### TAREFA SOLICITADA:
De acordo com o texto sobre roubo de cargas, qual foi a participação do Estado de São Paulo no total de ocorrências do país em 2023?

### TRECHO DE ORIGEM:
..............................
Dono de uma transportadora de combustíveis, Márcio Takao gasta por ano cerca de R$ 30 mil em serviços de seguro ambiental, de carga e do caminhão, além de equipamentos de monitoramento em tempo real, câmeras de seguranças e outros itens para conseguir trafegar com a matéria-prima que leva para abastecer os postos na região noroeste do Estado de São Paulo.
Mesmo sem nunca ter sido alvo de criminosos, ele precisa desembolsar o montante por pura “precaução”. Ele tem negócios no Estado com o maior número de casos de roubo de carga no País. “Pagar esse serviço custa muito caro. Às vezes, algumas empresas preferem perder um caminhão ou dois no ano do que pagar o seguro de toda a frota”, diz.
A preocupação de Takao não é à toa, já que, segundo o relatório anual de roubos de cargas da Overhaul, São Paulo foi o Estado com o maior número de ocorrências no País em 2023, representando 42% do total de casos — um resultado 4% superior ante o ano anterior. Procurada, a Secretaria da Segurança Pública de São Paulo afirmou que adota políticas que têm se mostrado eficientes no combate ao roubo de cargas e que reduziu o número de ocorrências do tipo em 4,8% em 2023, na comparação com o ano anterior.
O destaque negativo para o Estado mais rico do Brasil acompanha o desempenho da região em que está localizado. Segundo o levantamento da consultoria, o Sudeste se manteve como a área com o maior número de roubos de cargas, sendo responsável por 76% das ocorrências. Em seguida, as regiões Sul (10%), Nordeste (8%), Centro-Oeste (5%) e Norte (1%) fecham o mapa desse tipo de crime no Brasil no ano passado.
Conforme os resultados do relatório, as sub-regiões com maior ocorrência de criminalidade continuam sendo aquelas localizadas nas regiões metropolitanas de grandes cidades.
Destaques negativos
Um dos pontos mais importantes para o escoamento de produtos no Estado de São Paulo, a região da Baixada Santista, que engloba o Porto de Santos, apareceu no levantamento com um dos destaques negativos em 2023. O documento aponta que, em cidades como Praia Grande, São Vicente, Guarujá e Cubatão, os casos de roubos de cargas quadruplicaram na comparação ano a ano.
“As empresas que têm carregamentos nessa região começam a tomar mais cuidado com os produtos”, diz o gerente de inteligência da Overhaul no Brasil, Reginaldo Catarino. “Às vezes, o custo de segurança da carga pode impactar diretamente a escolha do modal de transporte para as companhias.”
..............................
### SEGMENTO DE DADOS:
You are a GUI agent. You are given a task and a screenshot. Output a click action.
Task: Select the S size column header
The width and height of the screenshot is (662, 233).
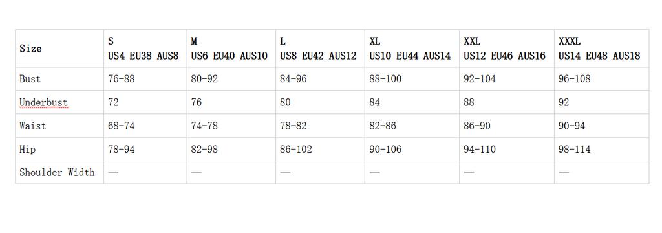[x=145, y=48]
..............................
### RESULTADO DO EXERCÍCIO:
São Paulo respondeu por 42% do total de casos.